La parola fine ed il suicidio di Lucio Magri

Qualche mese fa, ad aprile, è uscito un piccolo volumetto dal titolo "La parola fine", si tratta del "diario del suicidio", così come recita il sottotitolo, della giornalista Roberta Tatafiore.
Suicidio meticolosamente preparato, annunciato alle persone più intime e risolutamente messo in atto.
Oggi apprendiamo di un altro suicidio eccellente avvenuto quasi con le stesse modalità, quello di Lucio Magri mitica figura della sinistra italiana.

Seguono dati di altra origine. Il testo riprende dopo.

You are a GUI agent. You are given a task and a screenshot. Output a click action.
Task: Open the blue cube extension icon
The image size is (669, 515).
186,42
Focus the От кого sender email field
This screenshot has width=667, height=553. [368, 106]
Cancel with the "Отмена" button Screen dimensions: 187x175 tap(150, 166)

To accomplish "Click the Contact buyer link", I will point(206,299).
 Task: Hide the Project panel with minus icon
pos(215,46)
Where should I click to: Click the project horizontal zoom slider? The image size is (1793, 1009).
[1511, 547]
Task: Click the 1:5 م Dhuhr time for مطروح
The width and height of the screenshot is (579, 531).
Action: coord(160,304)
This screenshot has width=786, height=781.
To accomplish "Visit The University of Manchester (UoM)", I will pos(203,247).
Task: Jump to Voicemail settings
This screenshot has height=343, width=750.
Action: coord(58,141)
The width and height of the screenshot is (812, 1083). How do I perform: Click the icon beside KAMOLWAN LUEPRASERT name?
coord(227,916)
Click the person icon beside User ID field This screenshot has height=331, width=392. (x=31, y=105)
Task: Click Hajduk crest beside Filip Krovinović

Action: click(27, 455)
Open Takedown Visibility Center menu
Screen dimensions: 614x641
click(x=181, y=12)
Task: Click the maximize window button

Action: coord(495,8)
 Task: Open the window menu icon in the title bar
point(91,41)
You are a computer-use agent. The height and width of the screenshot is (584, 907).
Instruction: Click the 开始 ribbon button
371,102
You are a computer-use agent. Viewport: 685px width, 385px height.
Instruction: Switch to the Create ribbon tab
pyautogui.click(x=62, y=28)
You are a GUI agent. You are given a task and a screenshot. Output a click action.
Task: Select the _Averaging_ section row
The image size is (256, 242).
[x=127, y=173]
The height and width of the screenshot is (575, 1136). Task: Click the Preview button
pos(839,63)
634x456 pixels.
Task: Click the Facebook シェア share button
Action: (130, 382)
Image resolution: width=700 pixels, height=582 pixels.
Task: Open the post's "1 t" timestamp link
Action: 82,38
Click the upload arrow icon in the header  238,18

I suicidi di personaggi pubblici che hanno fatto scalpore e colpito l'opinione pubblica ce ne sono tantissimi, una semplice ricerca su google ci conduce a più di un sito che elenca storicamente da Marco Antonio ai giorni nostri una carrellata di volti noti, di personaggi simbolo che hanno deciso di...andarsene. Chi avrebbe pensato, ad esempio, che il giovane scrittore americano David F. Wallace, all'apice della sua carriera, si sarebbe suicidato?
Ma cosa spinge ad un lucido suicidio?
Forse si sceglie di spegnere la luce quando vengono meno gli ideali, i valori, le illusioni.
In un bellissimo articolo su "la Repubblica" Simonetta Fiori racconta di come Magri dopo la morte della moglie, dopo il fallimento della sua idea politica avesse deciso che non valesse più la pena di vivere.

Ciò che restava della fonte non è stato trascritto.